Almost four out of five over-50s 'obese or overweight'
More than a third of over-50s in Ireland are obese, a major new report on ageing has revealed.
A further 44% are overweight, while problem drinking and reliance on multiple medications is also on the rise among older people.
Despite the obvious health risks, the over-50s generally report high levels of satisfaction with quality of life and their incomes have remained stable.
The findings are revealed in the latest report by the Irish Longitudinal Study on Ageing (Tilda), a national survey of more than 8,000 people aged 50 and over.
Participants were interviewed between April 2012 and January 2013, during, as researchers note, a period of considerable social and economic change in Ireland.
Health Minister James Reilly said the latest report flags up serious concerns about the health of the over-50s.
“I am encouraged by some of the findings in this report, particularly those that show that, in general, the over-50s enjoy a good quality of life and report their health as excellent or very good,” he said.

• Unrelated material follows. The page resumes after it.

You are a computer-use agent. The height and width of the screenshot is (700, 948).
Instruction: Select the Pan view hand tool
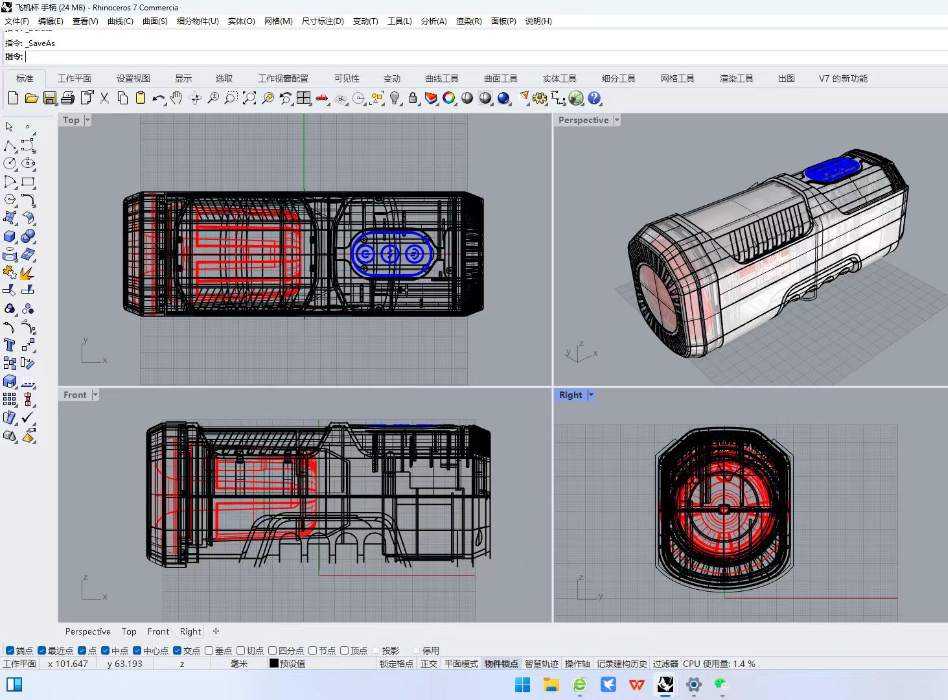176,98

“However, I am also struck by some worrying trends, particularly the levels of non-communicable diseases and their co-morbidities.

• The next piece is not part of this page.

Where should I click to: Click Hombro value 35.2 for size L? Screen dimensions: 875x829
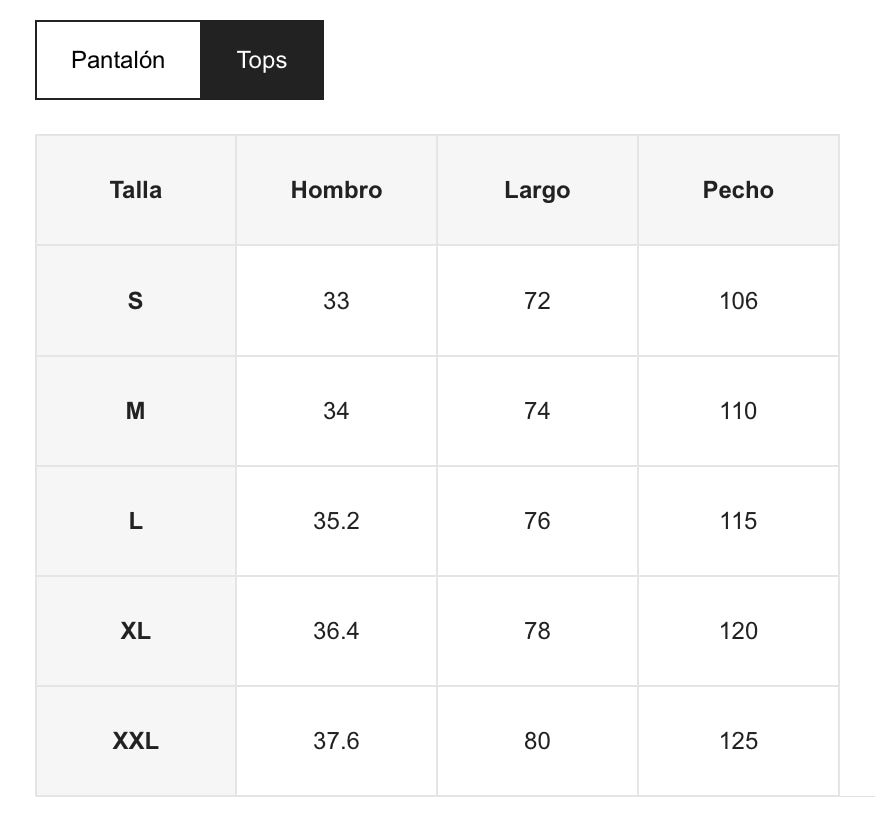[336, 521]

“The finding that 35% of the over-50s are obese with a further 44% overweight is another serious cause for concern.”
Obesity is strongly associated with heart disease and diabetes.
The report also found:
- About one third of the over-50s report low levels of physical activity, with more women than men reporting low exercise;
- More than half of those aged 75 and over have arthritis;
- Smoking among over-50s is down from just over 18% to 16.5% since participants were last interviewed in 2009 and 2010;
- Problem drinking has risen for both men and women – from 17% to 22% in men and from 8% to 11% in women;
- Those taking five or more medications has increased from 21% to 26%.

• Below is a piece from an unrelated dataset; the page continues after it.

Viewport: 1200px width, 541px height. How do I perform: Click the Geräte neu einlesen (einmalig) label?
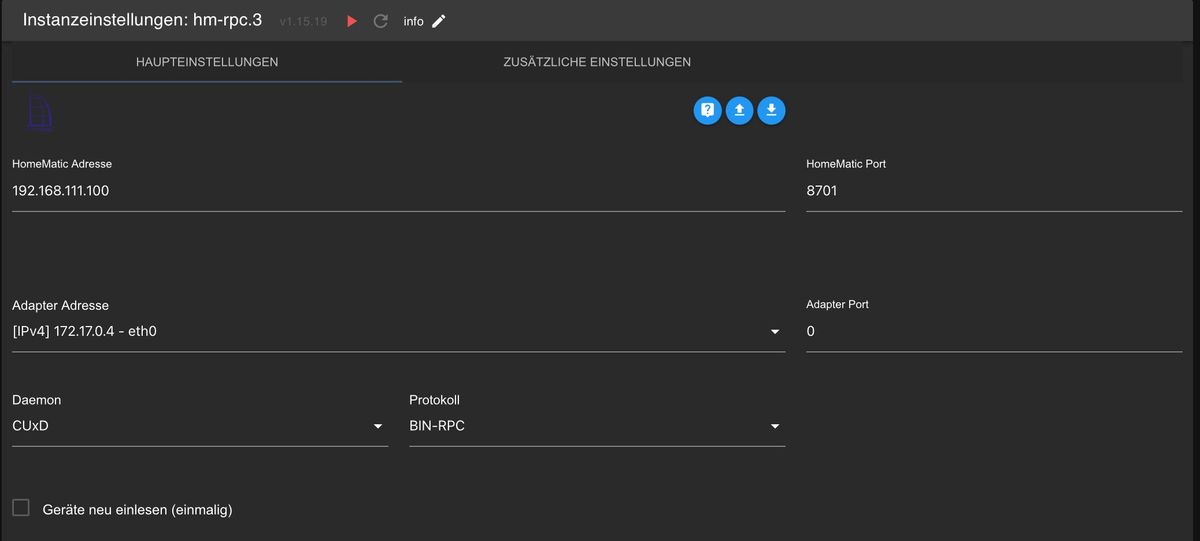[x=137, y=510]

Professor Rose Anne Kenny, who heads up the Tilda research project, said the findings gave cause for concern, particularly as Ireland's population is ageing.
“Given current and future dramatic changes in the Irish population, with one fifth of people aged over 65 by 2060, Tilda will greatly assist new policy initiatives to address health behaviours and disease prevention so that our later life years can be healthy and independent,” she said.
Launched in November 2006, Tilda is tracking the health, social and economic circumstances of 8,000 people over the age of 50 over a 10-year period.
The study – based on similar projects in the UK and the US – is being spearheaded by Trinity College Dublin with the help of researchers from the Economic and Social Research Institute, National University of Ireland Galway, Royal College of Surgeons in Ireland, University College Cork and Waterford Institute of Technology.
It is funded by the Department of Health, Irish Life and the Atlantic Philanthropies.